Now that you have an additional $300, revise your inequality from part a to reflect your new spending limit. Solve this inequality.
Let's assume the inequality from part a was:
x + 1250 ≤ 1750
Now, we will revise the inequality to reflect the new spending limit of $300, which means our total budget would be $1750 + $300 = $2050.
x + 1250 ≤ 2050
To solve this inequality, we first subtract 1250 from both sides:
x ≤ 2050 - 1250
Simplifying further:
x ≤ 800
Therefore, the solution to the revised inequality is x ≤ 800. This means that the maximum amount the person can spend is $800 in order to stay within their new spending limit.
To revise the inequality, we need to set a new spending limit of $300. Let's assume the original inequality was:
x <= 500
To reflect the new spending limit, we subtract the additional $300 from both sides of the inequality:
x - 300 <= 500 - 300
Simplifying the equation:
x - 300 <= 200
Now we can solve for x by isolating the variable:
x <= 200 + 300
x <= 500
Therefore, the revised inequality is x <= 500 and the solution is x can take any value less than or equal to 500.
To revise your inequality, we'll need to incorporate the new spending limit, which is an additional $300. Let's assume your original spending limit was represented by the variable "x".
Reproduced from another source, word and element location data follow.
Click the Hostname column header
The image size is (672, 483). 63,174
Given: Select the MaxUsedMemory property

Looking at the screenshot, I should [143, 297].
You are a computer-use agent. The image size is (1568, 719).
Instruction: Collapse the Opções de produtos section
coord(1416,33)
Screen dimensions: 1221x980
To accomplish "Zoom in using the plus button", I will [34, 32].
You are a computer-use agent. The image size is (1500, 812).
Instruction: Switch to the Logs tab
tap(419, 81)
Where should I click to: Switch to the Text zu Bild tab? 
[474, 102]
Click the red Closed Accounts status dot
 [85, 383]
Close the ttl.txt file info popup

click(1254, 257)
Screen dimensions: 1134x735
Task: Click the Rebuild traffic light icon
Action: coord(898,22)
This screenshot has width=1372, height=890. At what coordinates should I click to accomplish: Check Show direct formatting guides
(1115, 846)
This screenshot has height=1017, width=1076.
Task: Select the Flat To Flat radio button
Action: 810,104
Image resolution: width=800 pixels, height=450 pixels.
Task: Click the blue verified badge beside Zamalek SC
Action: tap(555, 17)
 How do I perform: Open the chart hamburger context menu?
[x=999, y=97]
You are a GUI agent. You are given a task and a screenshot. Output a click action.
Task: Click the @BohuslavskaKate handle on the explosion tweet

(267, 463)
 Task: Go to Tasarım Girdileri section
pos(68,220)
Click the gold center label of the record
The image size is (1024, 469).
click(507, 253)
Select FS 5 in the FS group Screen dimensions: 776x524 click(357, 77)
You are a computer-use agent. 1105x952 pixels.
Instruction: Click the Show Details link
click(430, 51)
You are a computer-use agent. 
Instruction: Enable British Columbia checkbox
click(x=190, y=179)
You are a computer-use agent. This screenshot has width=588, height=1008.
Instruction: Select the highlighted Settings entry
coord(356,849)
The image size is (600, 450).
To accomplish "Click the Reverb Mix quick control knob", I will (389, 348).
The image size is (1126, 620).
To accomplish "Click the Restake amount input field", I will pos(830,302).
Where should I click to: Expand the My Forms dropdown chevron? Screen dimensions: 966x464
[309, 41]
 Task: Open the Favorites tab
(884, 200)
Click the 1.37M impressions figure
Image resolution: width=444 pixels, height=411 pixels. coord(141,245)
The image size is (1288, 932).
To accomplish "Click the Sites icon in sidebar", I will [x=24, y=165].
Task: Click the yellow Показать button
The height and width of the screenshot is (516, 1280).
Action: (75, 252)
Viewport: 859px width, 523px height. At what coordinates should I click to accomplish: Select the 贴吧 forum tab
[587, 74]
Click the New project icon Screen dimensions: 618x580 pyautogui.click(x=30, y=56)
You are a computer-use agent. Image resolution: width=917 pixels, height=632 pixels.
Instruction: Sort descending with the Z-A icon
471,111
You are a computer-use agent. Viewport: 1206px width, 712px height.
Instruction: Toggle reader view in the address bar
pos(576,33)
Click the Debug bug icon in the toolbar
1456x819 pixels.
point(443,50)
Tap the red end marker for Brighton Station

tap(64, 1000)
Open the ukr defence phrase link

The original inequality, without the additional $300, can be written as: x ≤ original spending limit
To reflect the new spending limit, we need to increase the original spending limit by $300. Therefore, the revised inequality would be: x ≤ original spending limit + $300
Now, to solve this inequality, you need to know the value of the original spending limit. Once you have that value, you can substitute it into the inequality and solve for x.
For example, if your original spending limit was $500, the revised inequality would be: x ≤ $500 + $300
Simplifying, we get: x ≤ $800
This means that your new spending limit, including the additional $300, is $800 or less.